Me Legros et son associée Me Sintzoff disent ne pas avoir demandé l’impossible, qui consisterait à forcer la CF à élire une école de leur choix, mais bien de forcer la CF à prendre position dès à présent. "Soit ils trouvent une école adaptée aux particularités d’Anna, soit ils nous forcent à imaginer une autre solution d’enseignement" , dit M e Legros, très remontée contre "une Ciri, dirigée par la ministre Simonet et qui a juste répondu que les parents n’avaient qu’à inscrire Anna dès à présent dans beaucoup d’écoles incomplètes (où les inscriptions sont alors prises dans l’ordre chronologique, NdlR), alors que l’objectif du décret est justement d’éviter le principe du premier arrivé, premier servi. C’est scandaleux !". Dans ses conclusions, l’avocate des parents a également argumenté sur la question du délai raisonnable établie par la jurisprudence. Aujourd’hui, ce sont les vacances et les parents ne savent rien.
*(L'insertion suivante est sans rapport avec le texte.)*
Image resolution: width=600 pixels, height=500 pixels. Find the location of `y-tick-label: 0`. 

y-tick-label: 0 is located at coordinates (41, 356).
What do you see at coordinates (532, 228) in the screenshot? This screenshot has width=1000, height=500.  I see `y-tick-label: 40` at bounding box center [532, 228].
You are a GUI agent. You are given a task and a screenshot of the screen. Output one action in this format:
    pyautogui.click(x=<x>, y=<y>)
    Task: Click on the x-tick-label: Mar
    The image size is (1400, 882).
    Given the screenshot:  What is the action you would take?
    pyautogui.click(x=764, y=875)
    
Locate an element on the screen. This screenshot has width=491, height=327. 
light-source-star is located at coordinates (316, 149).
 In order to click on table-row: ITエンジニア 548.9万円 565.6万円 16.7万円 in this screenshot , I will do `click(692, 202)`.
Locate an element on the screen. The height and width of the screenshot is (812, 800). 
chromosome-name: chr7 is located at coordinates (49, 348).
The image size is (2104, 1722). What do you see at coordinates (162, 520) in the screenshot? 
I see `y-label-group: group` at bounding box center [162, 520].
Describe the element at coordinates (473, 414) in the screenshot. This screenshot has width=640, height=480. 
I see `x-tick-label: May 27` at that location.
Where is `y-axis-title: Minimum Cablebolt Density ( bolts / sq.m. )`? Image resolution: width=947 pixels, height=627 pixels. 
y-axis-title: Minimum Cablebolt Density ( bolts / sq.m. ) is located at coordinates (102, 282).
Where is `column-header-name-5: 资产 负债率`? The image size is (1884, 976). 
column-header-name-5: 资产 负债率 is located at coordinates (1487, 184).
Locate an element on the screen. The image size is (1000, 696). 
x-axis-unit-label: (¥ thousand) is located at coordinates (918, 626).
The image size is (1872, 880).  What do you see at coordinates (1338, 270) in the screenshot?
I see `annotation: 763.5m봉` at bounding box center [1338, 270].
La Communauté française, écrit-elle, aurait dû être en mesure de fixer définitivement les parents, "qui ont été soumis à une attente insupportable et sans qu’une date ultérieure ne soit fixée quant à la décision définitive de la Ciri" . Pour les parents, juge Me Legros, cette position est "intenable et inconstitutionnelle" . Le délai de réponse de la Ciri (son dernier courrier date du 8 juillet) n’a pas permis d’envisager d’autres possibilités. "Je vis un stress permanent de ne pas pouvoir assumer correctement mon rôle de mère" , témoigne la maman d’Anna, qui se demande bien comment elle pourrait visiter d’autres écoles au mois d’aout, quand celles-ci sont désertes. "Le choix d’une école est fondamental, conclut le papa d’Anna. L’intérêt supérieur de l’enfant est bafoué."

L’affaire a été plaidée vendredi dernier. Une décision est attendue dans la quinzaine.